Не удовлетворившись во время войны славою дезертира из армий сразу нескольких стран, Краван стремится привлечь к своей персоне еще больший интерес и вызвать общественное неудовольствие, временами перерастающее в самые настоящие массовые волнения. Будучи приглашен в Нью-Йорк для доклада о природе юмора, он поднимается на трибуну мертвецки пьяным и начинает стаскивать с себя одежду, дожидаясь, пока зал окончательно не опустеет и его не доставят в полицейский участок; в Испании об бросает вызов чемпиону мира боксеру Джо Джонсону, который в первом же раунде отправляет его в нокаут. В 1919 году его видят в Мехико, где он подвизается учителем физкультуры в спортивной школе и готовит тем временем доклад о древнеегипетском искусстве. Некоторое время спустя следы его теряются окончательно, когда он заступает на ночную вахту на одном из самых утлых суденышек Мексиканского залива.

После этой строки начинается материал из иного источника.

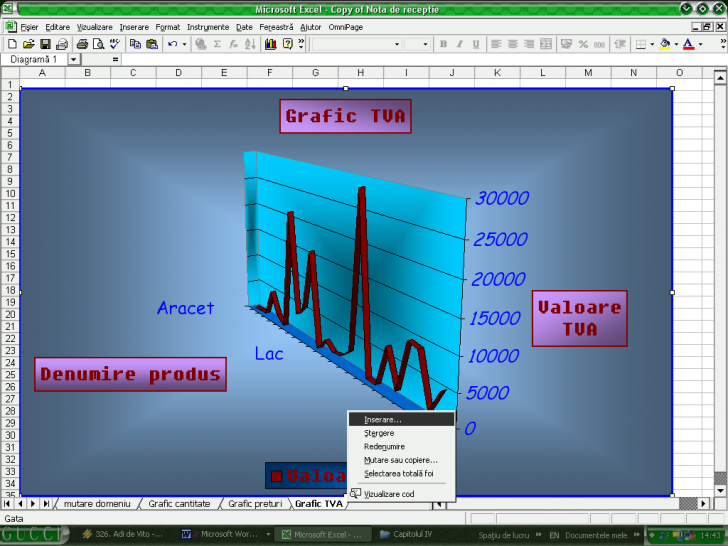This screenshot has width=728, height=546.
Task: Click the Microsoft Word taskbar button
Action: click(223, 534)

Когда совершенно измучивший меня приступ невероятной лени сменился наконец лихорадочными раздумьями о возможностях обретения несказанных богатств (господи, как часто предаюсь я подобным размышленьям!) — я перебирал в голове прожекты один невероятнее другого, постепенно распаляясь от мысли сделаться состоятельным, причем мгновенно и неожиданно, при помощи какого-нибудь бесчестного приема: например, поэзии, ведь я всегда считал искусство средством, а не целью, — в голову мне пришла вдруг восхитительная мысль, и я сказал себе весело: «Мне просто необходимо видеть Жида, вот кто точно купается в золоте! Шутки в сторону, уж я-то сумею выпотрошить этого старого писаку!»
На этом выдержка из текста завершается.